Swap "Describe" for "Identify" in the stretch of lines from the one containing "What do you" through the one containing "at that location.", and give only those lines back with everything else unchanged. Leave the pictures out of your answer.

TASK MATERIAL =

=====

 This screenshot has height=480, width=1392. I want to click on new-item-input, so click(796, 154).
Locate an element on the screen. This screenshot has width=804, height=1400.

=====

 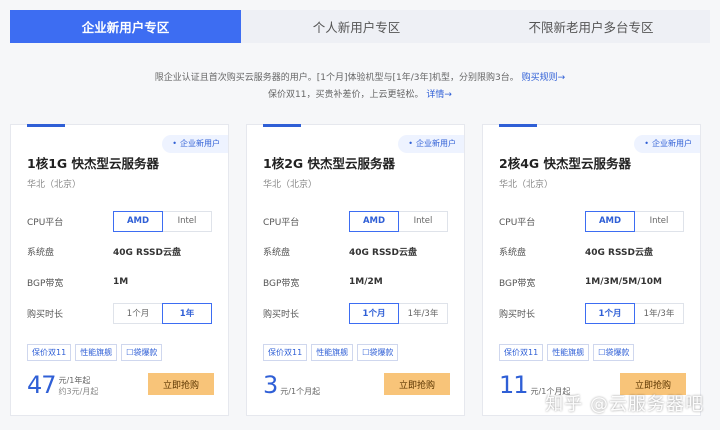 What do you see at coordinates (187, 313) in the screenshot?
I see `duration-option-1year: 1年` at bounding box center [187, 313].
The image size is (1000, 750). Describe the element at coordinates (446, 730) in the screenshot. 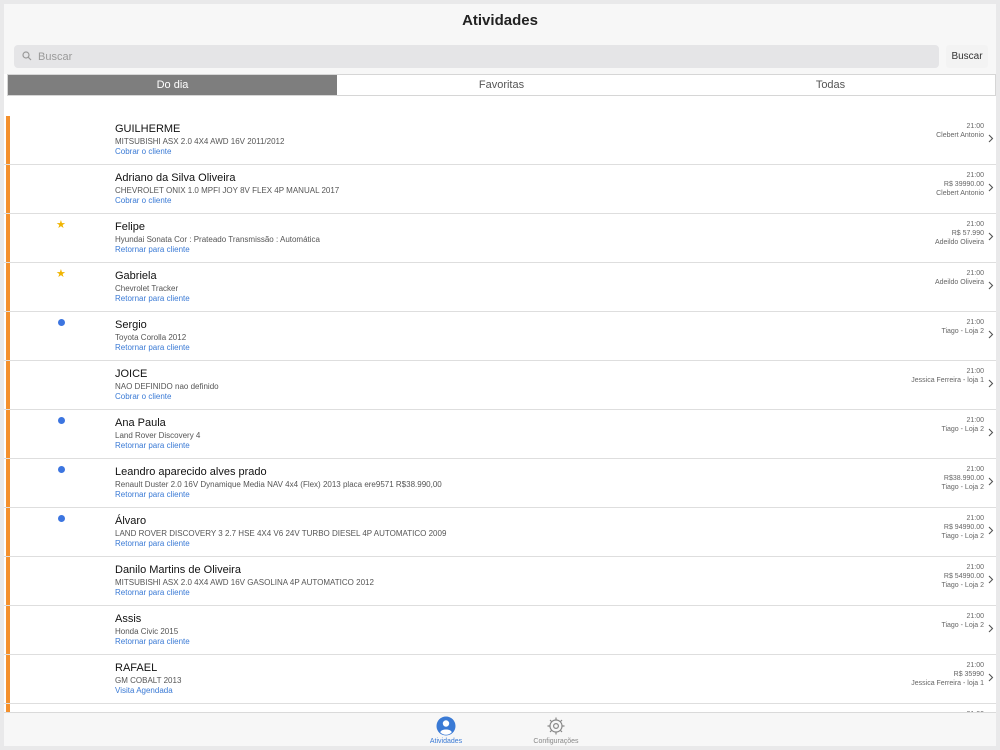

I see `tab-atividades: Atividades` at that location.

=====

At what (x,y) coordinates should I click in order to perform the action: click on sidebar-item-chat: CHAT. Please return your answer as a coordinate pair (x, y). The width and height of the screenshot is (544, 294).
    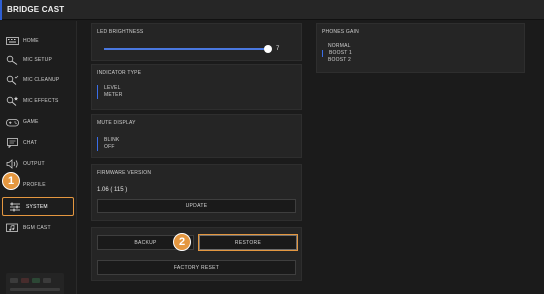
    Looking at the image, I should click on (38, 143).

=====

RESPONSE TO THE EXERCISE =
  What do you see at coordinates (187, 313) in the screenshot?
I see `duration-option-1year: 1年` at bounding box center [187, 313].
The image size is (1000, 750). Identify the element at coordinates (446, 730) in the screenshot. 

I see `tab-atividades: Atividades` at that location.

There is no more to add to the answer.